▸ **Request 1**
Could you repeat the records word for word, beginning at the line that contains "Given: Select the" and stopping after the line that contains "tap(938, 26)"?

▸ **Text extract**

That almost sounds like a confession, but despite Clark's carelessly chosen words, and despite speculation linking Murphy with the conspirators, there is no direct evidence connecting Eisenhower, his chief subordinates, or the
OSS
with the murder of Darlan. Eisenhower's attitude was best expressed by his reaction to Roosevelt's message saying that if the French leaders would not cooperate “they will have to be replaced.” Ike was terribly upset, according to Butcher. He said that without the good will of the French Army, the Americans would have to take on the “man-wasting” job of providing civil administration for Algeria and guarding the lines of communication through North Africa. Instead of active assistance from the French, Ike said he feared there would be “passive resistance à la Ghandi, or possibly resumption of French fighting Americans ‘pour l'honneur.' ”

If FDR insisted on dictating to the French to the point that it brought on French resistance, Butcher noted, “Ike said he would of course carry out the order, but would then ask to be relieved, which would no doubt mean reversion to the rank of lieutenant colonel, and retirement.”
53
Ike had come to admire Darlan and appreciate his cooperative spirit. He did not put the finger on the man.

▸ **Available records**
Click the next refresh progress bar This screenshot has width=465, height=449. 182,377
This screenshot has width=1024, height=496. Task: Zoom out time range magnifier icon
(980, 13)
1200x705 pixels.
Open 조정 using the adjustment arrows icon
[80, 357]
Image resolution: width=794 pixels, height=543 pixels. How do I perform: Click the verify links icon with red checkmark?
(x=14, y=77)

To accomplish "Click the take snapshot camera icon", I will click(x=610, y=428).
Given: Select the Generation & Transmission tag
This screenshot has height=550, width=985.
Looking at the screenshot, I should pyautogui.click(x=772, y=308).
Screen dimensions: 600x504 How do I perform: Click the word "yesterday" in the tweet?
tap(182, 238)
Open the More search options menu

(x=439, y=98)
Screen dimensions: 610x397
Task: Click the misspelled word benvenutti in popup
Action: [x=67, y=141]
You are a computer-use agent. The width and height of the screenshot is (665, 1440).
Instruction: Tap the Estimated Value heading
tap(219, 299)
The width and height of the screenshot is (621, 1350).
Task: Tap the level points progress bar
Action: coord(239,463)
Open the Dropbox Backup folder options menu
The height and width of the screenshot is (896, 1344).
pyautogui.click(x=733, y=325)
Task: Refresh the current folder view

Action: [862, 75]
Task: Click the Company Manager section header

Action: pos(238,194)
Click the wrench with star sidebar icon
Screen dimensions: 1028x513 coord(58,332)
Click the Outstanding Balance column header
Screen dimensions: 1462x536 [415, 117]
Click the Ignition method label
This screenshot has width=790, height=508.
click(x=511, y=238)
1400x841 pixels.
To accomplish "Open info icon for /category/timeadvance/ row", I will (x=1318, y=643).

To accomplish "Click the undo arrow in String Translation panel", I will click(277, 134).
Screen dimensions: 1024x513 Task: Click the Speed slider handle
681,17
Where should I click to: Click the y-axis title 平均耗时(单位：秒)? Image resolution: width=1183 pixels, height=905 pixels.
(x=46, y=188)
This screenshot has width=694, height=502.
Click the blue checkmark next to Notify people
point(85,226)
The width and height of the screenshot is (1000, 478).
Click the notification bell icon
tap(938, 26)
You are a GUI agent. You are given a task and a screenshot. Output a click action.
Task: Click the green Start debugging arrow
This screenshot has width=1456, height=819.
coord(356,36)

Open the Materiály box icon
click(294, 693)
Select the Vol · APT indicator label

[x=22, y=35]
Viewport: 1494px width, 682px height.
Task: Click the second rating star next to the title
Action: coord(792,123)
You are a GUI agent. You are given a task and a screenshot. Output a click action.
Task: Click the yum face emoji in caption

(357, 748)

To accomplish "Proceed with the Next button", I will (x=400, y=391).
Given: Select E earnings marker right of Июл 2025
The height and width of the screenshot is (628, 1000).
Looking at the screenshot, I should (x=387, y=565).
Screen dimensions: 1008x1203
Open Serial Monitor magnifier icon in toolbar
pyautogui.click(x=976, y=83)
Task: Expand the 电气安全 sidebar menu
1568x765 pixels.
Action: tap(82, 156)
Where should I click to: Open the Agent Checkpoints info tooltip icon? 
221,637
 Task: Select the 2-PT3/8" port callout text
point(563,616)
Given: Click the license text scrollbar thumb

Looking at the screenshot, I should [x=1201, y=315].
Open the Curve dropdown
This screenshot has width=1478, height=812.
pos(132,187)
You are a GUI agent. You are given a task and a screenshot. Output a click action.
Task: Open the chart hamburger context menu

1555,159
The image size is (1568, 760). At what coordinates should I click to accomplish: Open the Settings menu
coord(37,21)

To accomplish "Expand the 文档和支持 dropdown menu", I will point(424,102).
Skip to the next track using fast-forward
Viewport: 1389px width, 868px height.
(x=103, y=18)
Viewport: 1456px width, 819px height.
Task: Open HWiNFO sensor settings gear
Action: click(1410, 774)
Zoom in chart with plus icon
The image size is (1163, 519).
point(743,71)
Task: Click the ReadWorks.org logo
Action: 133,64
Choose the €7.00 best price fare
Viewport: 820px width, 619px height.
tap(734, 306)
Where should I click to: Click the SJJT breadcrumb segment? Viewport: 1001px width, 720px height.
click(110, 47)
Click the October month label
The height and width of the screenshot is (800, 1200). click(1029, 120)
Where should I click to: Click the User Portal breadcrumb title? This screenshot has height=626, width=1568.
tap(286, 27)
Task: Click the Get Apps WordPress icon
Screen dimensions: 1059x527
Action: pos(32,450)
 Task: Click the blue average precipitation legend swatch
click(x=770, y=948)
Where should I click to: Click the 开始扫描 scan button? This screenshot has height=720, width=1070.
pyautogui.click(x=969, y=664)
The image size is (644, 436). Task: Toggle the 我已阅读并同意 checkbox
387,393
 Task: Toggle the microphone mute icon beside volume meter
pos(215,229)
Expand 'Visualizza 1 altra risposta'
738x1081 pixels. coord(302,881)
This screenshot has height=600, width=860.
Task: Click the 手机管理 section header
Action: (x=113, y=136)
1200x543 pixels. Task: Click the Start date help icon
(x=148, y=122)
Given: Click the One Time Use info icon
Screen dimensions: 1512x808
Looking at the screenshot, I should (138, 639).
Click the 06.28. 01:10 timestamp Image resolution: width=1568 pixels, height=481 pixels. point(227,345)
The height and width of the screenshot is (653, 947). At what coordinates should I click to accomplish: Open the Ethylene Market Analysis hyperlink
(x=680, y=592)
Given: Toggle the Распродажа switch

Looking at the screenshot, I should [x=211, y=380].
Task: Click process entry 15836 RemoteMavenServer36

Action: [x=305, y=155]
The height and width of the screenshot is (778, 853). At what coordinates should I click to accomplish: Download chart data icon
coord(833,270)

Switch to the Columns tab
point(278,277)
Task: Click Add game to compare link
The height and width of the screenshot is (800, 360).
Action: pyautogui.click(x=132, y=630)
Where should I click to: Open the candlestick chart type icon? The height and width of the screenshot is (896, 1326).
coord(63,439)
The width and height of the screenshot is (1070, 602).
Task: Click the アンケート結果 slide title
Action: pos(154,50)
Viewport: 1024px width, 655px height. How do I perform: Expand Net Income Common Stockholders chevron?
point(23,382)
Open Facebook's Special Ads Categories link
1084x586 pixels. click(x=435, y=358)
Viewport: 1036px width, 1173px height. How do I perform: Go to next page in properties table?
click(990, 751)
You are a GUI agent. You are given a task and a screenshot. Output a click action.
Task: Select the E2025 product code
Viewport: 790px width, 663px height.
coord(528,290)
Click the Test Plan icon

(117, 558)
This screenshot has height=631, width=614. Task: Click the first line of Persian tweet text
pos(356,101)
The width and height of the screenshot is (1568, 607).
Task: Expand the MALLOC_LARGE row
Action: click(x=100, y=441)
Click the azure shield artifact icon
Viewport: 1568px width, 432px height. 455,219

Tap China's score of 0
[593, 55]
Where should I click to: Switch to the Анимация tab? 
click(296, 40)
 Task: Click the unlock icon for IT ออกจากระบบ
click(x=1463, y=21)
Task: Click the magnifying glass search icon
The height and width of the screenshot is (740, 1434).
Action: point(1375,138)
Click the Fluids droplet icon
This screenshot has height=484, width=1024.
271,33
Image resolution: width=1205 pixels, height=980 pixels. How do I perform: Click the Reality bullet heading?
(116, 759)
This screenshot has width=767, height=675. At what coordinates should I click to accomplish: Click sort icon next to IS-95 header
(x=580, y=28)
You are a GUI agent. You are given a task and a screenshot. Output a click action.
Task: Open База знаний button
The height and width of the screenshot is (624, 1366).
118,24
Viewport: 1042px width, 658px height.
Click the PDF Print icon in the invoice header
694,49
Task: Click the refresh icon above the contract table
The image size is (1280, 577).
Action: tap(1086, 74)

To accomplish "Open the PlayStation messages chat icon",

▸ **Request 2**
Can you quote the passage above on Eisenhower and Darlan verbatim, beginning at the words "If FDR insisted" and stopping after "on the man."?

▸ **Complete answer 1**
Given: Select the Generation & Transmission tag
This screenshot has height=550, width=985.
Looking at the screenshot, I should pyautogui.click(x=772, y=308).
Screen dimensions: 600x504 How do I perform: Click the word "yesterday" in the tweet?
tap(182, 238)
Open the More search options menu

(x=439, y=98)
Screen dimensions: 610x397
Task: Click the misspelled word benvenutti in popup
Action: [x=67, y=141]
You are a computer-use agent. The width and height of the screenshot is (665, 1440).
Instruction: Tap the Estimated Value heading
tap(219, 299)
The width and height of the screenshot is (621, 1350).
Task: Tap the level points progress bar
Action: coord(239,463)
Open the Dropbox Backup folder options menu
The height and width of the screenshot is (896, 1344).
pyautogui.click(x=733, y=325)
Task: Refresh the current folder view

Action: [862, 75]
Task: Click the Company Manager section header

Action: pos(238,194)
Click the wrench with star sidebar icon
Screen dimensions: 1028x513 coord(58,332)
Click the Outstanding Balance column header
Screen dimensions: 1462x536 [415, 117]
Click the Ignition method label
This screenshot has width=790, height=508.
click(x=511, y=238)
1400x841 pixels.
To accomplish "Open info icon for /category/timeadvance/ row", I will (x=1318, y=643).

To accomplish "Click the undo arrow in String Translation panel", I will click(277, 134).
Screen dimensions: 1024x513 Task: Click the Speed slider handle
681,17
Where should I click to: Click the y-axis title 平均耗时(单位：秒)? Image resolution: width=1183 pixels, height=905 pixels.
(x=46, y=188)
This screenshot has width=694, height=502.
Click the blue checkmark next to Notify people
point(85,226)
The width and height of the screenshot is (1000, 478).
Click the notification bell icon
tap(938, 26)

▸ **Complete answer 2**
If FDR insisted on dictating to the French to the point that it brought on French resistance, Butcher noted, “Ike said he would of course carry out the order, but would then ask to be relieved, which would no doubt mean reversion to the rank of lieutenant colonel, and retirement.”
53
Ike had come to admire Darlan and appreciate his cooperative spirit. He did not put the finger on the man.